PD-003 - Incidence and risk factors of deep venous thrombosis detected by routine surveillance ultrasonography before surgery in patients with gastric cancer

Date 04 July 2015
Event WorldGI 2015
Session Posters
Topics Gastric Cancer
Supportive measures
Staging procedures (clinical staging)
Surgical oncology
Basic Principles in the Management and Treatment (of cancer)
Radiation oncology
Presenter Y. Tanizawa
Citation Annals of Oncology (2015) 26 (suppl_4): 101-107. 10.1093/annonc/mdv234
Authors Y. Tanizawa, E. Bando, M. Tokunaga, T. Kawamura, R. Makuuchi, K. Nanri, M. Terashima
  • Shizuoka Cancer Center, Shizuoka/JP



Pulmonary thromboembolism (PTE) is a serious postoperative complication of major surgery, and about 80% of PTE results from deep venous thrombosis (DVT) of the lower extremities. However, the incidence of DVT in patients with gastric cancer before surgery is unknown. We performed routine venous ultrasonography of the lower extremities prior to surgery to detect DVT in gastric cancer patients. The aim of this study was to clarify the incidence and risk factors of DVT of the lower extremities in patients with gastric cancer before surgery.

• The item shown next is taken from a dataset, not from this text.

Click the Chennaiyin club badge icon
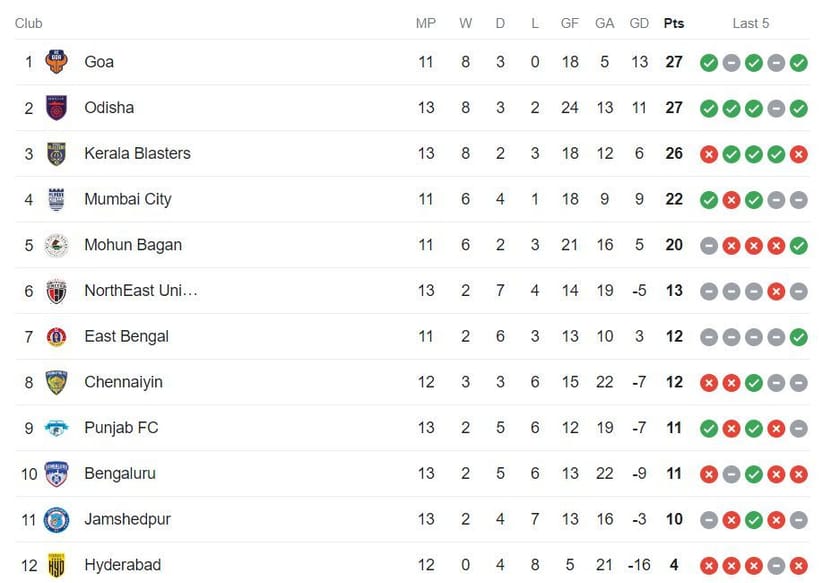click(x=56, y=382)
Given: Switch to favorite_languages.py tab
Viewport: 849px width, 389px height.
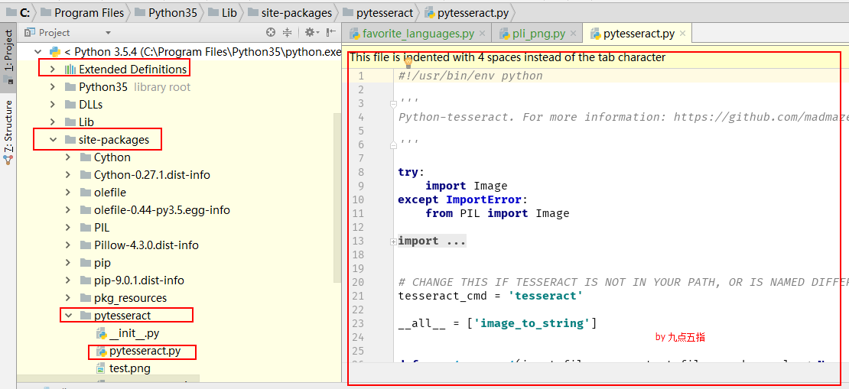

From May 2010 to December 2013, 1140 patients who had undergone lower extremity venous ultrasonography as a screening test before surgery for gastric cancer were analyzed. We retrospectively collected the clinicopathological data of patients. In order to select the predictors of DVT before surgery, the following indicators were enumerated: age, sex, performance status (PS), body mass index, tumor stage, history of preoperative chemotherapy, hypertension, chronic heart disease, administration of steroids, lower extremity varicose veins, central venous catheter (CVC), and leg paralysis. The independent risk factors of DVT were determined by multiple logistic regression analysis.


In the 1140 patients, 86 patients (7.5%) were found to have DVT preoperatively, and all patients with DVT were asymptomatic. Univariate analysis demonstrated that the incidence of DVT was significantly higher in women, patients ≥ 80 years old, PS ≥1 (vs. PS: 0), Stage IV (vs. Stages I-III), history of preoperative chemotherapy, and the presence of a CVC. Multivariate logistic regression analysis demonstrated that female sex, age ≥ 80 years, PS ≥ 1, history of preoperative chemotherapy, and the presence of CVC were significantly correlated with DVT before surgery.


Lower extremity venous ultrasonography examination was quite easy to perform, non-invasive, and provided valuable information for thromboprophylaxis. Therefore, we consider ultrasonography useful for the preoperative screening of DVT in patients with gastric cancer, especially female patients aged ≥ 80 years, patients with a history of preoperative chemotherapy, or patients with a CVC.